Despite the use of guideline-directed medical therapy (GDMT) for heart failure (HF) with reduced ejection fraction (HFrEF), significant unmet need exists in patients with worsening HF who remain at high-risk of recurrent events. During these two symposia, leading cardiology experts explored therapeutic advances for patients with symptomatic chronic HF following a worsening HF event, focusing on the new soluble guanylate cyclase stimulator vericiguat. Key outcomes data from the VICTORIA trial show that vericiguat affords significant clinical benefits in this patient population and has an important role to play in the future treatment landscape for worsening HF.

SYMPOSIUM 1

New Therapies for Patients Following a Worsening Heart Failure Event

Patients with HF embark on a vicious cycle characterised by progressive worsening over time, recurrent hospitalisations associated with deteriorating cardiac function, and eventual death.1,2 This worsening HF is a component now recognised as increasingly prevalent, noted Armstrong, but has “not yet achieved the clinical attention it deserves.” Despite the use of best evidence-based GDMT, patients with HFrEF continue to remain at significant residual risk of both cardiovascular (CV) death and HF hospitalisation (HFH).3-7

Unlike existing therapies that target established activated disease pathways in HF, vericiguat represents a new therapeutic approach that stimulates soluble guanylate cyclase (sGC) to restore the impaired nitric oxide (NO)-sGC-cyclic guanosine monophosphate (cGMP) pathway (Figure 1).1,8-14 Armstrong explained that it is the “conspiracy” between endothelial dysfunction and oxidative stress that leads to intracellular NO deficiency, thereby impairing the cell’s inability to generate cGMP and protein kinase G (PKG).

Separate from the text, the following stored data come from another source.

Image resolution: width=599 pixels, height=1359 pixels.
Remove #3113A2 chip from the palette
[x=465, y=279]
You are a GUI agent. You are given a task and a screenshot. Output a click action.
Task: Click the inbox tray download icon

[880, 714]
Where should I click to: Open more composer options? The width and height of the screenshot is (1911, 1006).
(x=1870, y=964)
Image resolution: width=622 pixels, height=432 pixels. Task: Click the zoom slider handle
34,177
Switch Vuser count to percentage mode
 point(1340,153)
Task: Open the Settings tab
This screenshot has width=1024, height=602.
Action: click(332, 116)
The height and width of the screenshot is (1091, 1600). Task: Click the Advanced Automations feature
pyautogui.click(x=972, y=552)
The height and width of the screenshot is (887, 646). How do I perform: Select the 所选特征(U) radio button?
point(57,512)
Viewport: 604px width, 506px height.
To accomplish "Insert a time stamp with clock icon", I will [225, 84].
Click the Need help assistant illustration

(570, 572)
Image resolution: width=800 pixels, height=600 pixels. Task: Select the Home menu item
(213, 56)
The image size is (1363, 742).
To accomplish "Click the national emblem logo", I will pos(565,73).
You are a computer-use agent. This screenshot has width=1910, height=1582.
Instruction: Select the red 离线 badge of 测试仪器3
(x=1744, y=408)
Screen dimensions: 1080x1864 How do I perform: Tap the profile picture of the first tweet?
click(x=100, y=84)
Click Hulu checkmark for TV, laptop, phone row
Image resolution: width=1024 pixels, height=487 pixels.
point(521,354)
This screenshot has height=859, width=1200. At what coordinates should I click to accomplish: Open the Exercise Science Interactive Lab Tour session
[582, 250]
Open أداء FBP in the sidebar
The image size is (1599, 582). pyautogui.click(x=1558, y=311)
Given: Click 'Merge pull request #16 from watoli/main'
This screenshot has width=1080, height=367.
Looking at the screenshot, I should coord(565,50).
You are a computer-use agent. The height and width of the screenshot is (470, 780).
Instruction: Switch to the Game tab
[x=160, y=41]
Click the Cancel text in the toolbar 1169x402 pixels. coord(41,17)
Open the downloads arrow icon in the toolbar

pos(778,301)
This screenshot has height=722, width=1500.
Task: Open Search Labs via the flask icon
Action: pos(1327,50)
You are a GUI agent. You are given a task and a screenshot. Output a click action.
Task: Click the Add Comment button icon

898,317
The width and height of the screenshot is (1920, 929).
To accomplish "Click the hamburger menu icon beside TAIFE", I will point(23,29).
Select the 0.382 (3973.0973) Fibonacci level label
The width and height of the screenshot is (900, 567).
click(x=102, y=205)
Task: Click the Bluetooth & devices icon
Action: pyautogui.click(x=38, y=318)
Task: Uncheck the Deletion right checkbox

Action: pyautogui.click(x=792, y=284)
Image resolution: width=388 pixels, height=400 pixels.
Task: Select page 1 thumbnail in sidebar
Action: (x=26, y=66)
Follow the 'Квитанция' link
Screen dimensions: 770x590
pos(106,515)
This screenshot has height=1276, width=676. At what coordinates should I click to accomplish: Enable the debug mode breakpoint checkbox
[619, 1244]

Vericiguat is a direct sGC stimulator and also recruits residual NO in the cell, thereby accentuating this novel pathway and restoring the heart and the vasculature to a more normal state.8,15-18

Figure 1: Vericiguat increases soluble guanylate cyclase activity to improve myocardial and vascular function.1,8,12-14
cGMP: cyclic guanosine monophosphate; Na+: sodium ion; NO: nitric oxide; PKG: protein kinase G; sGC: soluble guanylate cyclase.

Therapeutic Advances: A New sGC Stimulator for Patients Following a Worsening Heart Failure Event

Pieske introduced the VICTORIA study, a state-of-the-art, international, randomised, parallel-group, placebo-controlled, double-blind, event-driven Phase III trial, whose objective was to evaluate the effect of vericiguat in patients with symptomatic chronic HF following a worsening HF event.16,19 Eligibility criteria included HFrEF with a left ventricular ejection fraction (LVEF) <45%, New York Heart Association (NYHA) Class II–IV, and elevated natriuretic peptides (stratified by the presence of atrial fibrillation [AF] or sinus rhythm). Renal dysfunction was permitted down to a ”very low” estimated glomerular filtration rate (eGFR) cut-off of 15 mL/min/1.73m2, remarked Pieske. In order to qualify for the VICTORIA study, patients were required to have experienced HFH within 6 months or undergone intravenous (IV) diuretic treatment for HF within 3 months. In total, 5,050 patients were randomised 1:1 to vericiguat or placebo, and uptitrated to a target dose of 10 mg once daily (achieved in approximately 90% of patients in both arms after 12 months). The primary endpoint was time to first occurrence of the composite of CV death and HFH.16,19

Pieske described key baseline characteristics of VICTORIA patients: mean age was 67 years, approximately one-quarter were female, and two-thirds were white.19 Importantly, two-thirds of participants (66.9%) had been hospitalised for decompensated HF within the past 3 months, 17.2% within the past 3–6 months, and 15.9% had received IV diuretics for a worsening HF event within the prior 3 months. Around 40% of patients had an NYHA Class III or IV at baseline, illustrating that patients were more advanced in their HF disease journey, added Pieske. Overall, 10% of the total patient population had eGFR <30 mL/min/1.73m2 and median N-terminal pro-B-type natriuretic peptide (NT-pro-BNP) was 2,816 pg/mL. Around 60% were already receiving triple therapy for HF.19

In the VICTORIA trial, vericiguat significantly reduced the annualised absolute rate of time to HFH or CV death, meeting the study’s primary endpoint (Figure 2).19 The annual event rate was 37.8 events per 100 patient-years in the placebo arm. Pieske described this as “very high,” with over 35% of patients experiencing a primary event of CV death or first HFH after 1 year. In contrast, patients treated with vericiguat achieved a significant reduction in the primary endpoint (hazard ratio [HR]: 0.90; 95% confidence interval [CI]: 0.82–0.98; p=0.02), translating to an absolute rate reduction (ARR) of 4.2 events per 100 patient-years and a number needed to treat (NNT) of 24.19 These data are comparable to ARR outcomes from other recent HFrEF trials, remarked Pieske.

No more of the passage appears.